Możecie nam ubliżać ile tylko chcecie. Możecie nas obrażać ile tylko chcecie. Nie robi to na nas większego wrażenia. A świadczy to tylko o jednym. O Waszej słabości.

       Stopień niekompetencji naszych lokalnych mistrzów pióra jest tak wysoki, że nie potrafimy zrozumieć ich pracodawców. Przytoczymy kilka przykładów ich „rozeznania” w temacie pojawienia się w Bydgoszczy II ligowego zespołu piłkarskiego się popisali:
Wojciech Borakiewicz, Gazeta Wyborcza z dnia 02 marca 2006 r.:
„...Przypomnijmy, iż używanie nazwy Zawisza wręcz nakazał nowemu klubowi ( Zawisza Bydgoszcz S.A.) CWZS kiedy przyjmował uchwałę o jego przyjęciu w struktury CWZS...”
Rzeczywistość: Uchwała o przyjęciu Zawisza Bydgoszcz S.A nie została powzięta po dzień dzisiejszy.
Marek Fabiszewski, Express Bydgoski z dnia 07 marca 2006 r.:
„... Oba podmioty (SP Zawisza i Zawisza Bydgoszcz S.A) działają w ramach CWZS Zawisza...”
Rzeczywistość: Zawisza Bydgoszcz S.A po dzień dzisiejszy nie jest członkiem CWZS. Nasi lokalni wirtuozi dziennikarstwa bez opamiętania mamią nas informacjami, iż przyjęcie przez Zawisza Bydgoszcz S.A niebiesko – czarnych braw i herbu z Zetką wynika ze statutu CWZSu.
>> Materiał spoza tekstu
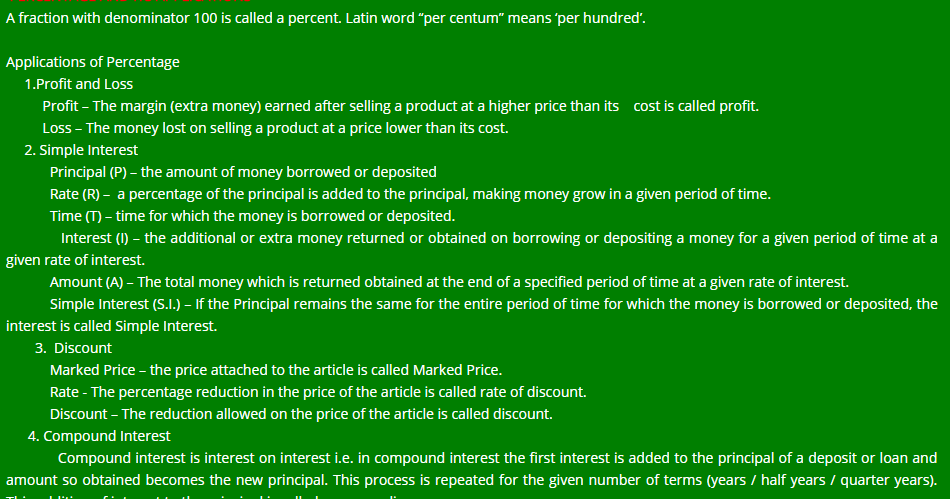Click the 'Marked Price' definition line
This screenshot has width=950, height=499.
coord(275,370)
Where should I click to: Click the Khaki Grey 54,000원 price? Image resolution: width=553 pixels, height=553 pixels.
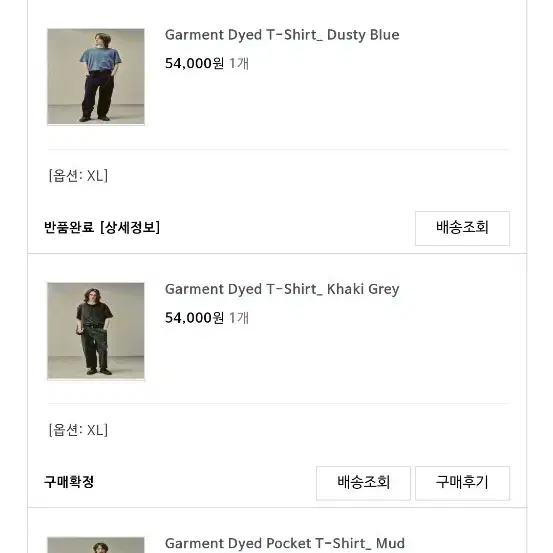[194, 318]
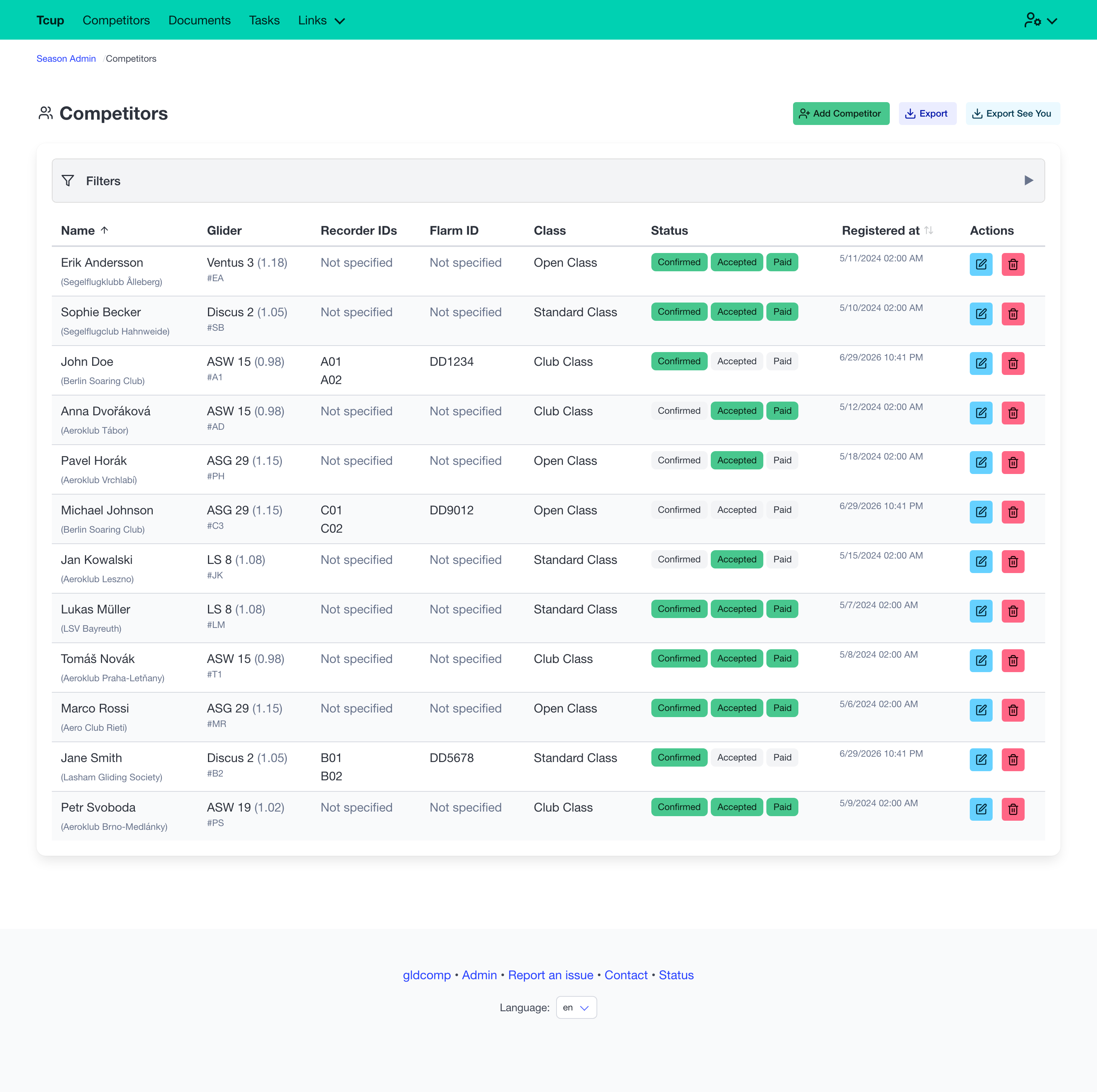This screenshot has width=1097, height=1092.
Task: Open edit form for John Doe
Action: [x=980, y=363]
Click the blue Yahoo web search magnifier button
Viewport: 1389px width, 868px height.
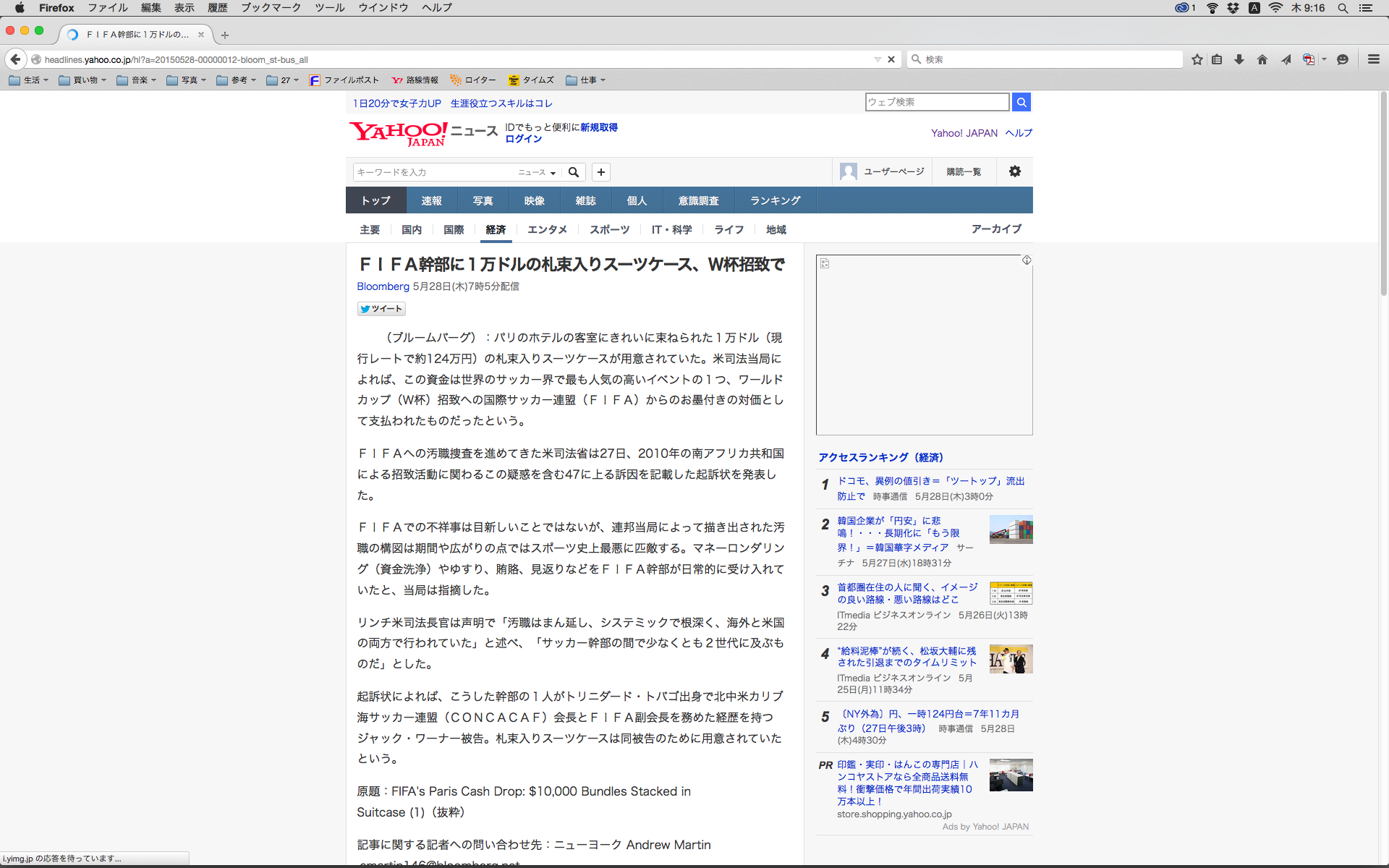click(x=1021, y=102)
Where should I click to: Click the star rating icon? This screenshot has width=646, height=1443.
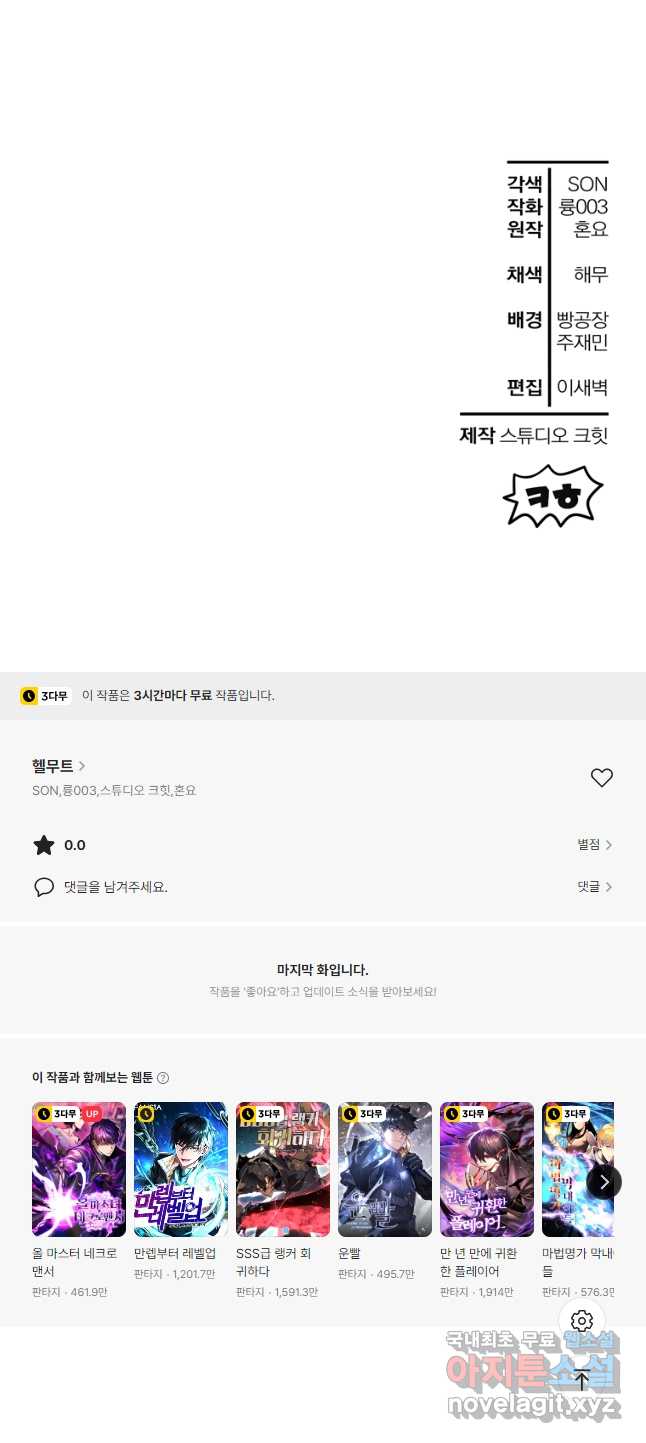(44, 845)
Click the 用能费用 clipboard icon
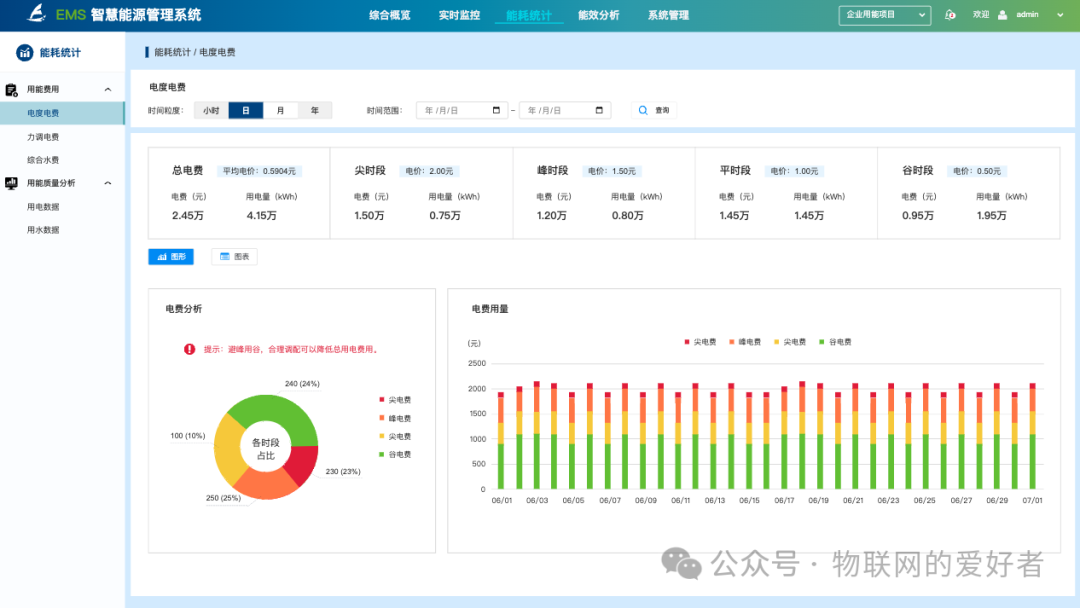1080x608 pixels. (11, 88)
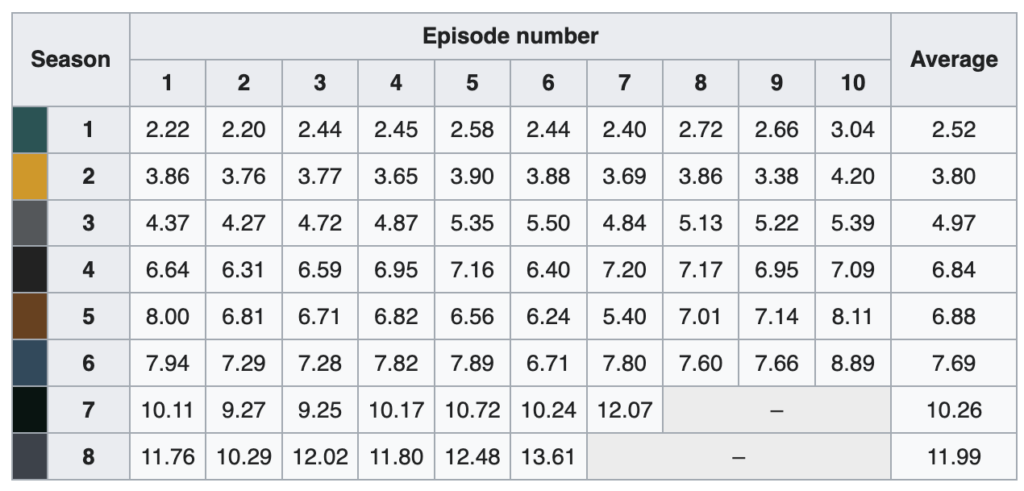Click the 11.99 average value
Viewport: 1024px width, 491px height.
pyautogui.click(x=953, y=456)
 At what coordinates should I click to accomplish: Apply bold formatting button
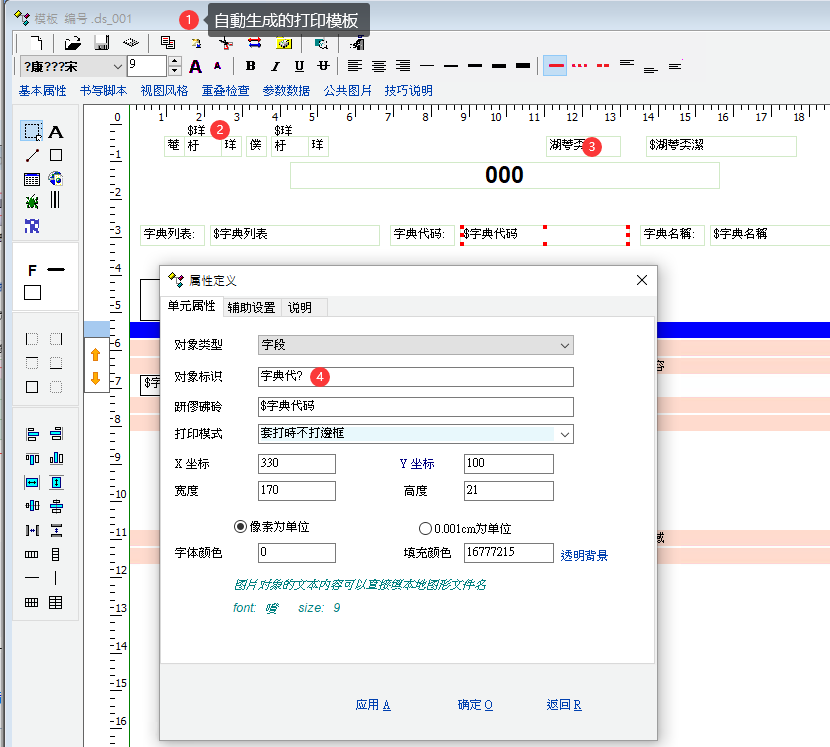(250, 66)
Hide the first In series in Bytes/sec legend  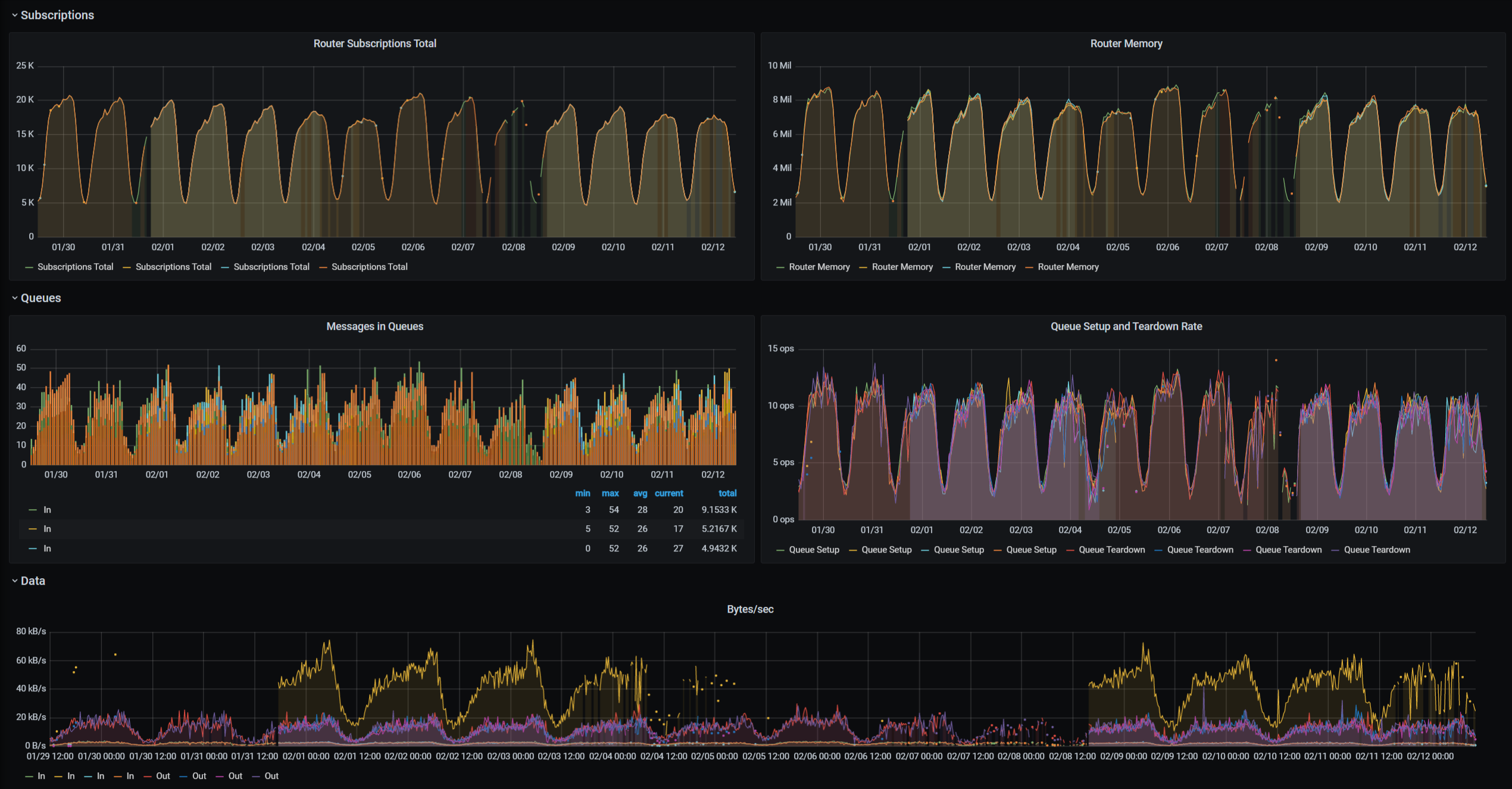point(40,776)
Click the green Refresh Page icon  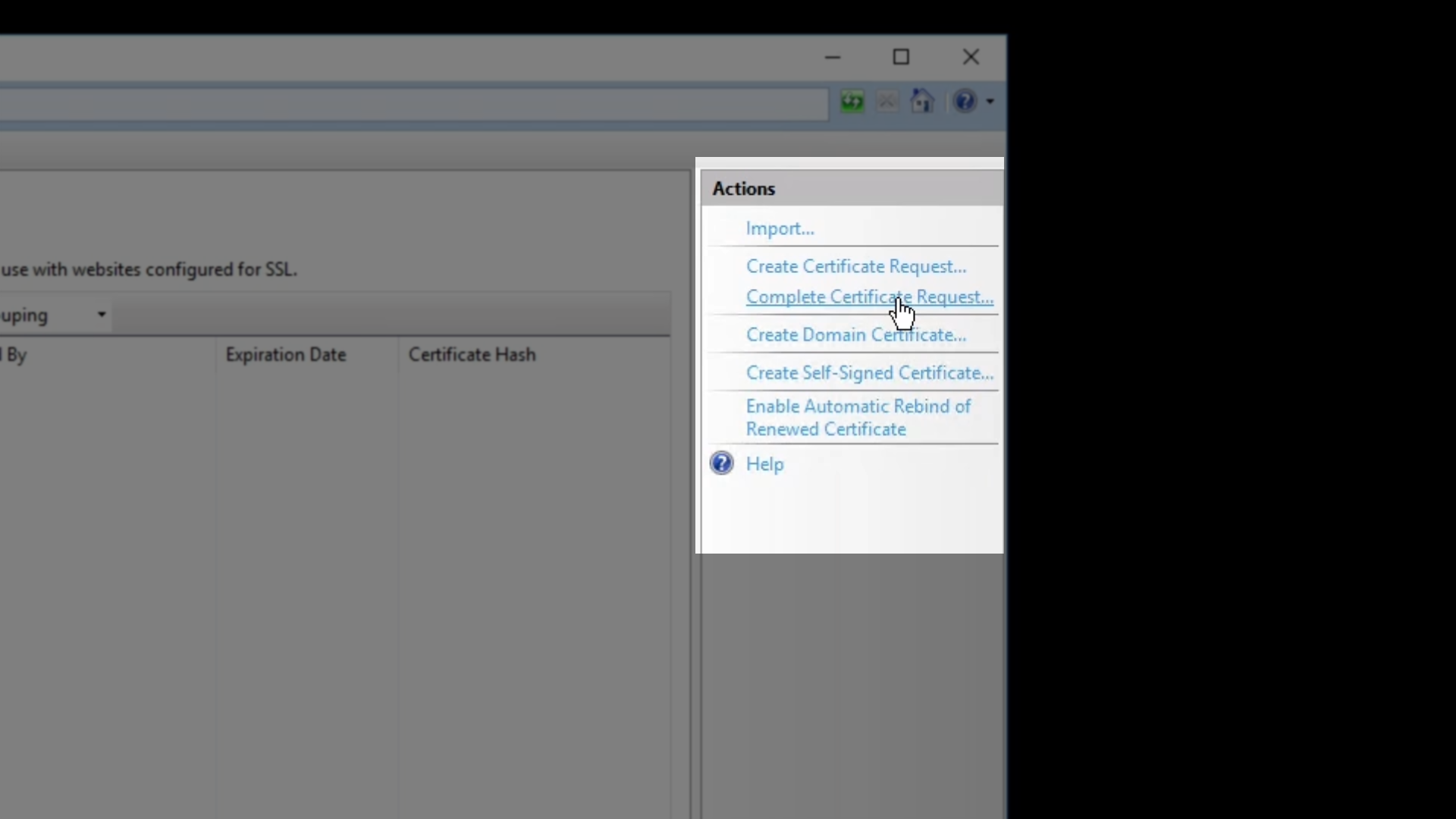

Rzeczywistość: W statucie CWZS nie ma na ten temat słowa. Takie przykłady można by mnożyć. Ale czy może być inaczej skoro dla naszych zaściankowych pismaczków (przede wszystkim z Gazety Wyborczej) główne źródło informacji i inspirację stanowią przede wszystkim wpisy na naszej stronie internetowej? Zdajemy sobie sprawę co miał na celu komentarz Gazety Wyborczej z dnia 8 marca 2006 r. autorstwa niejakiego Macieja Łopatto (pochwal się kolego jak tam ci poszła matura z języka polskiego za pierwszym razem). Wzbudzenie agresji. Ale nie, nie panowie. Nie damy wam tej satysfakcji. Nie jesteście tego warci.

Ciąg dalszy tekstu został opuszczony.